Implying migration is 'unnatural'. Which it isn't, humans have migrated as long as they've existed, and without migration the population in the UK would be trending down, which is a very bad problem to deal with.


> Implying migration is 'unnatural'.

This is just silly. Natural population growth is a term. Being the connotation police is entirely unnecessary.


It's not a very bad problem, you are just repeating the official narrative


Most water companies in the UK will not allow you to start a new flat rate tarriff though (and will definitely be applying pressure to those on a flat rate to get a meter). So if you move house chances are you will get a meter installed straight away if there isn't one already.


Water company came to my old flat, "impossible" to install a meter. My water bill halved because of their assessment.
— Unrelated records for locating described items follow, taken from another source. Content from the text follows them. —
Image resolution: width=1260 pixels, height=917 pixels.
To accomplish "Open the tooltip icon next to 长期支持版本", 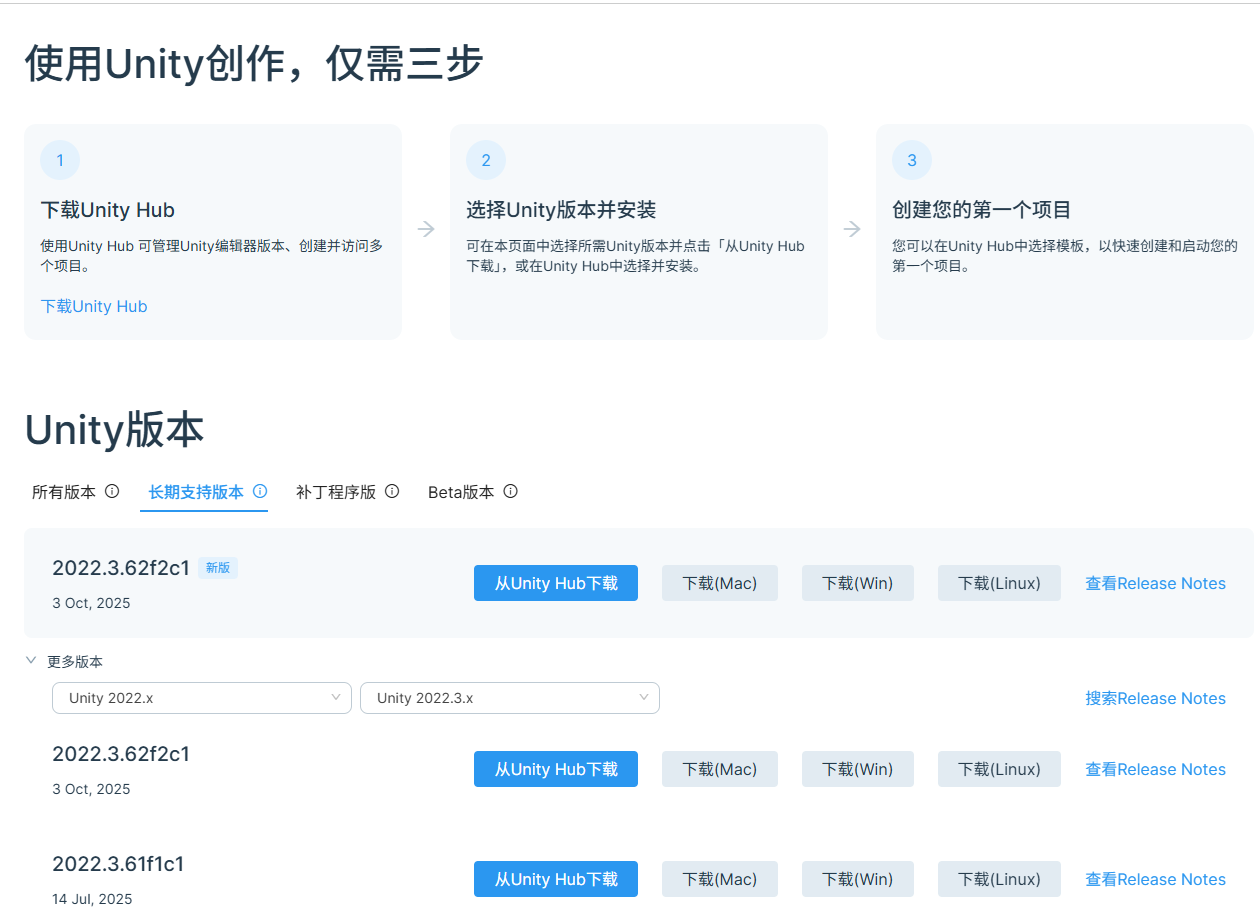I will [262, 491].
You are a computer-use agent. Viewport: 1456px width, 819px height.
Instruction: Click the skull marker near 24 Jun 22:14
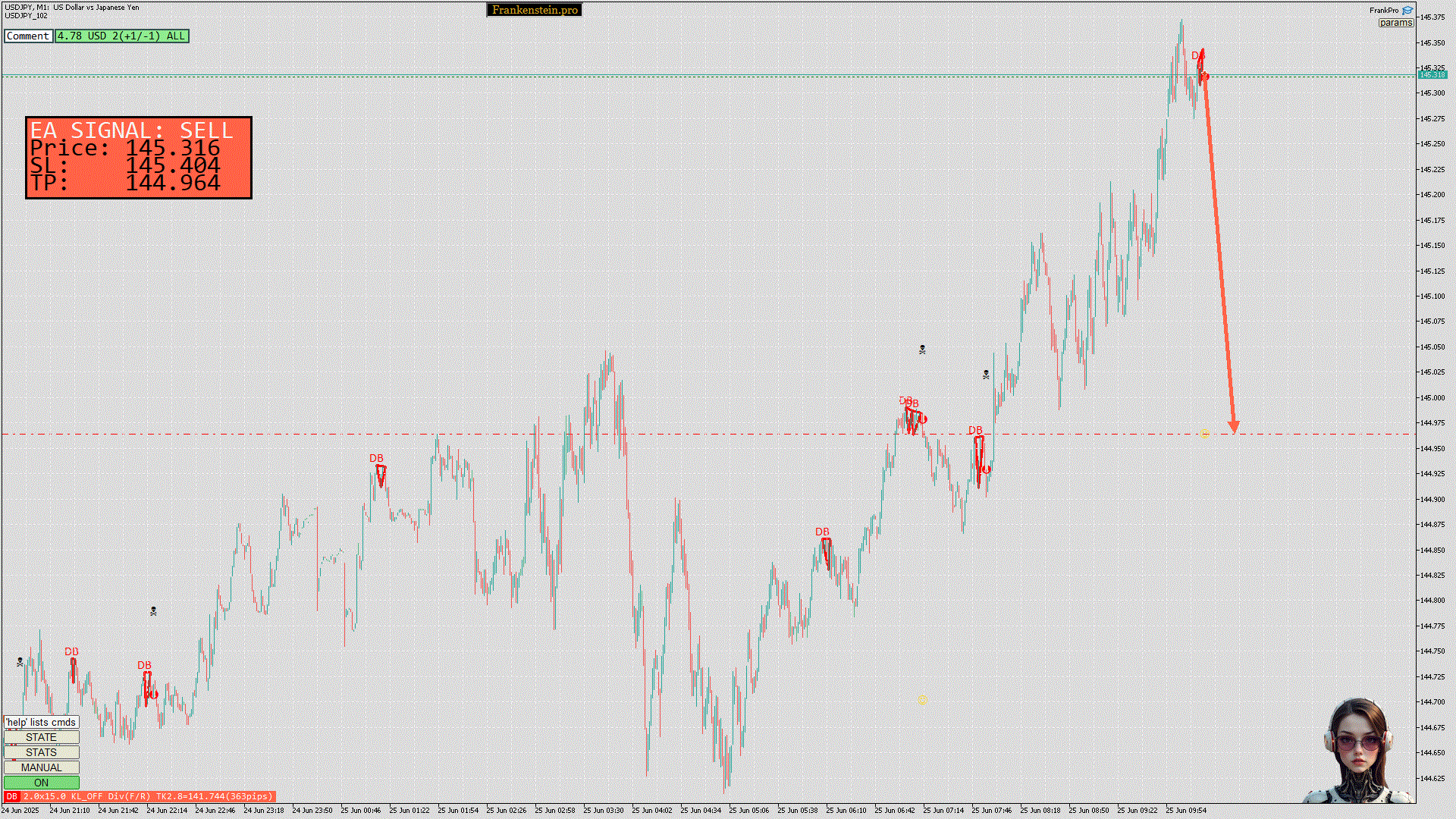pos(153,611)
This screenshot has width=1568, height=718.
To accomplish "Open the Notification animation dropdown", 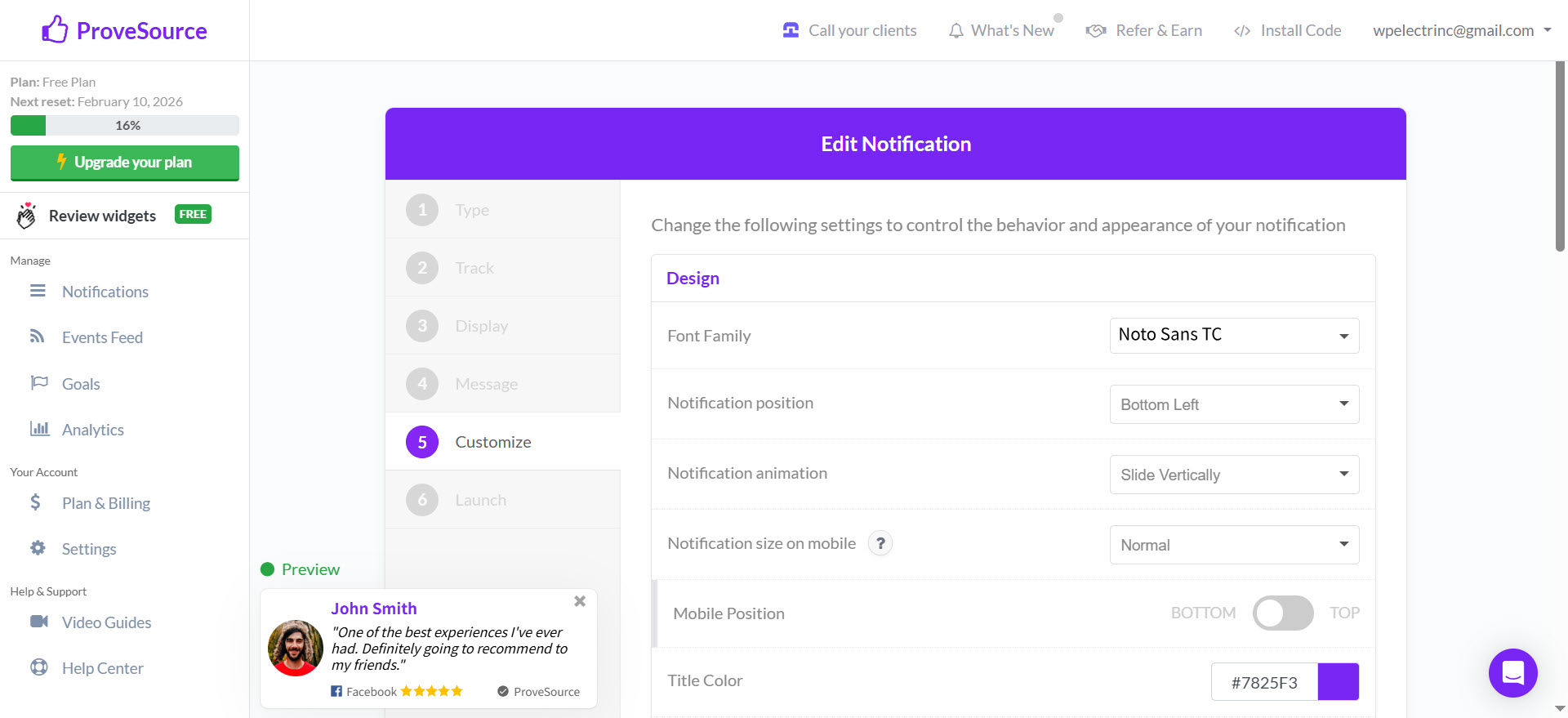I will (1234, 475).
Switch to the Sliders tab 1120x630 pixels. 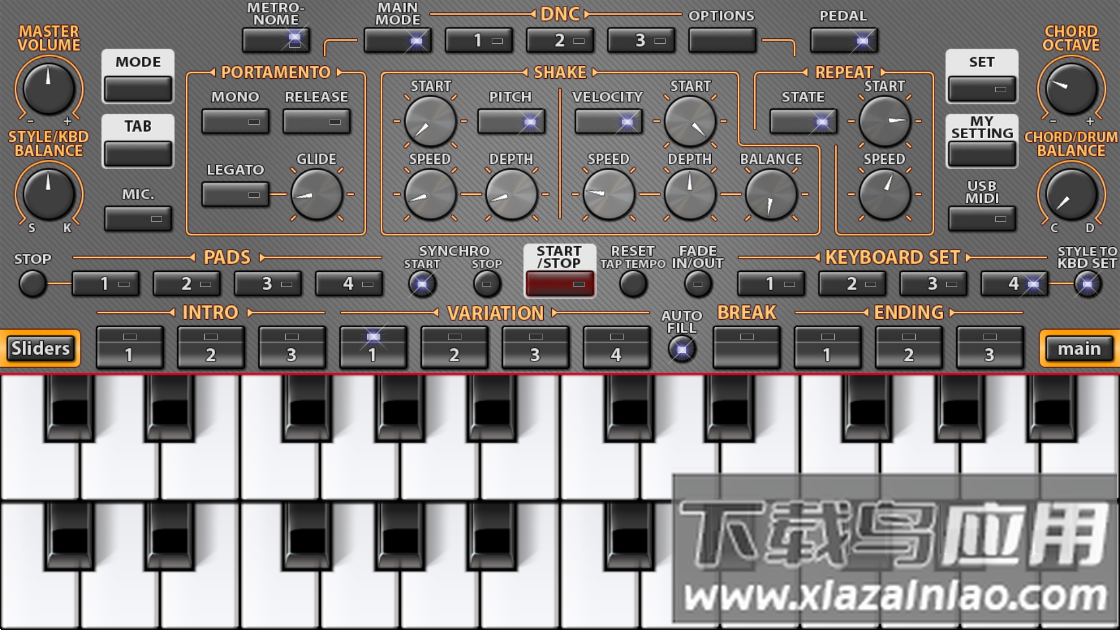click(x=40, y=348)
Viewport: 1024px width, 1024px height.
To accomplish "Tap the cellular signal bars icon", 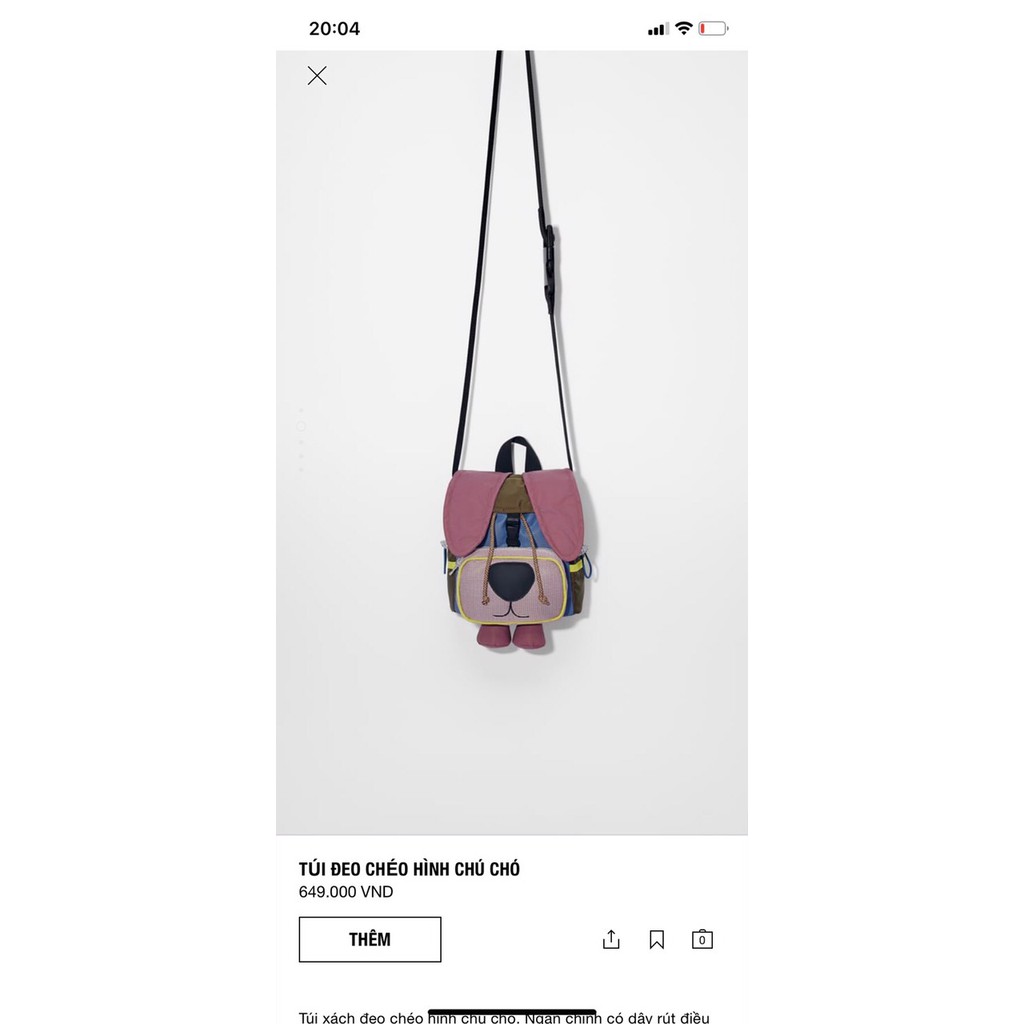I will pyautogui.click(x=658, y=29).
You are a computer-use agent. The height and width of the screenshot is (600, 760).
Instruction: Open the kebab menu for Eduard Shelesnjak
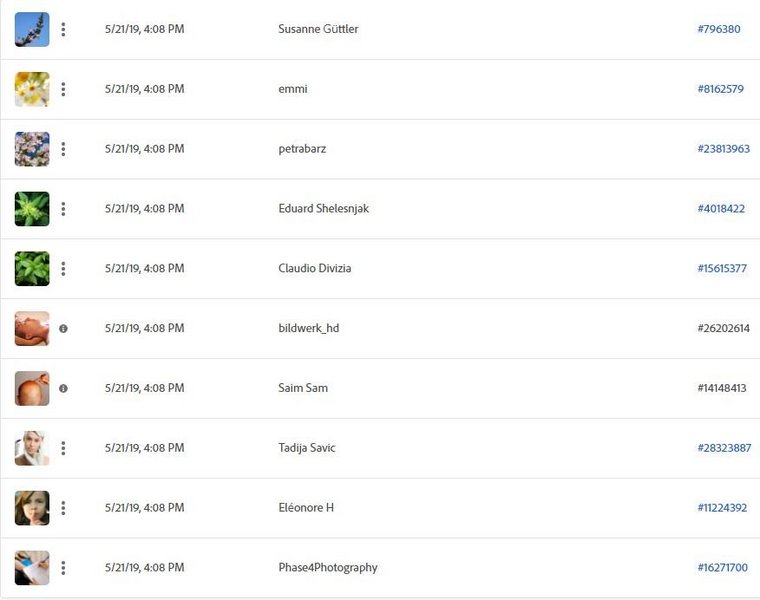pos(63,209)
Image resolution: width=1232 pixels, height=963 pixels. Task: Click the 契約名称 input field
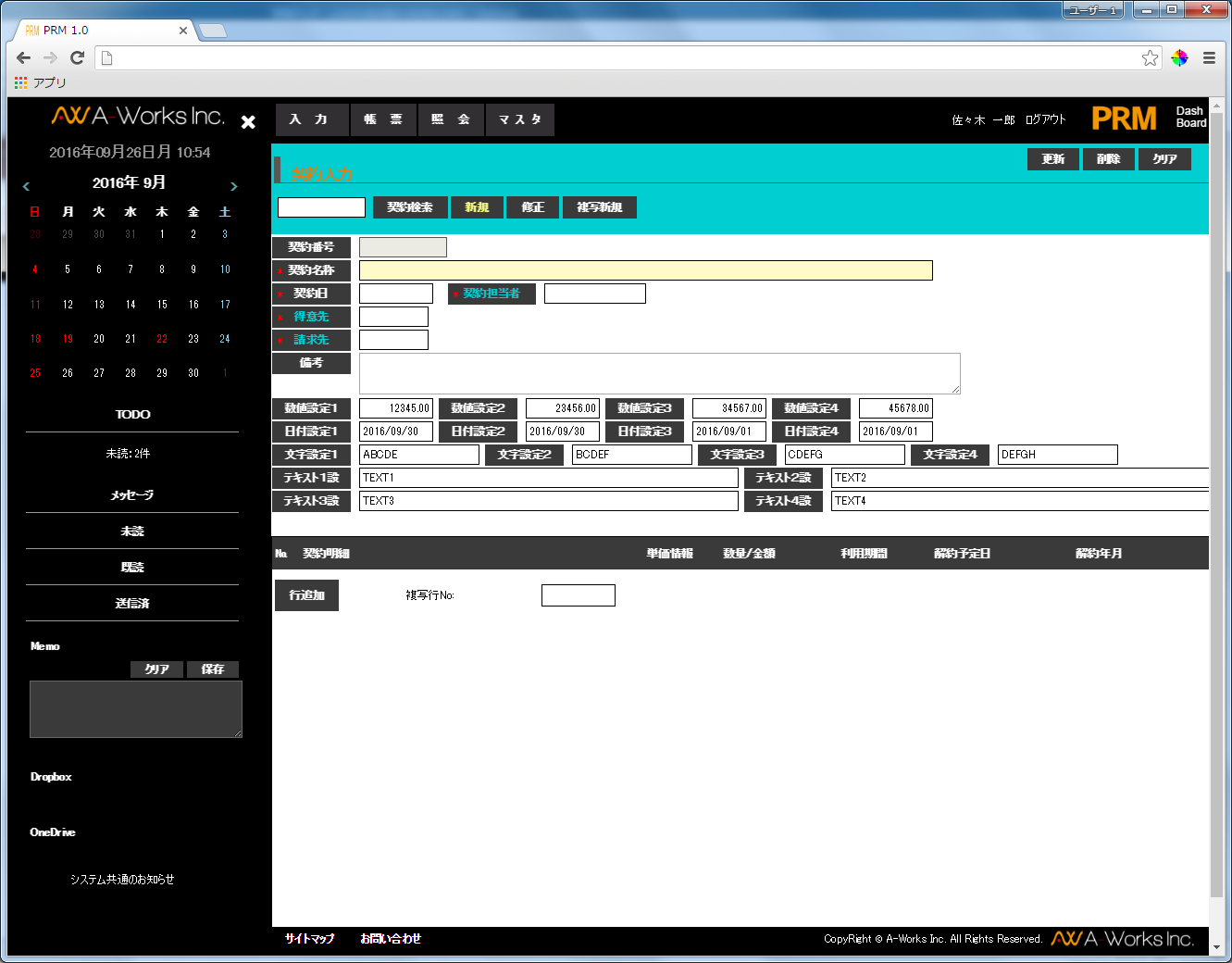click(x=645, y=270)
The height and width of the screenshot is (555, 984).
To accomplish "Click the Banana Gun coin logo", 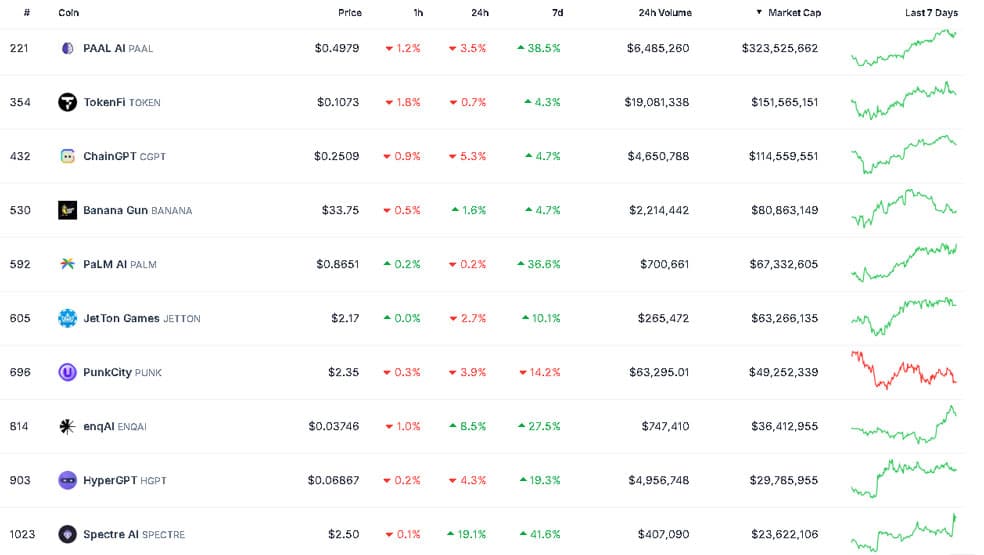I will pos(67,210).
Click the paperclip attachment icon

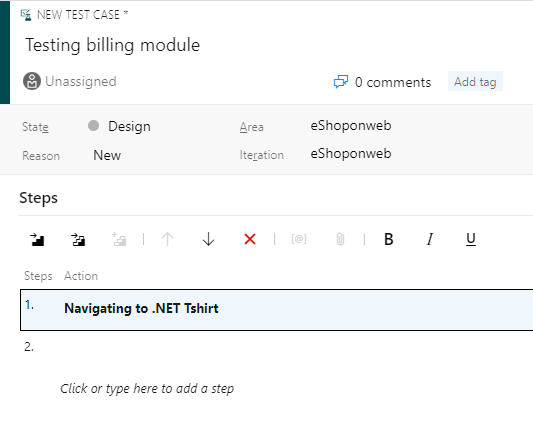[340, 239]
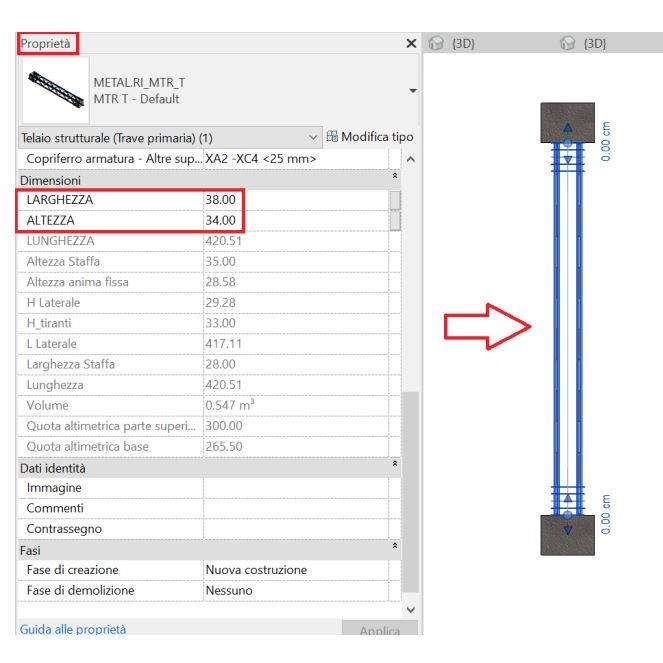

Of course, I had lived there for 5 years, had been trying to get a visit for 1 year and hadn't changed my water usage. Still no rebate was offered!


I've never stayed in a place in london with a water meter, and I've lived in 5 places over 8 years. In addition we've tried to get one fitted multiple times, as it was becoming mandatory. None of the places I've lived in were able to have one fitted, as in large buildings fitting a meter for each flat is simply not possible, especially in old council flats.


[citation needed]

Population growth in the UK is roughly in line with other developed countries. The past few years have been a bit choppy due to global events like the pandemic, but the UK is not an outlier in its population growth.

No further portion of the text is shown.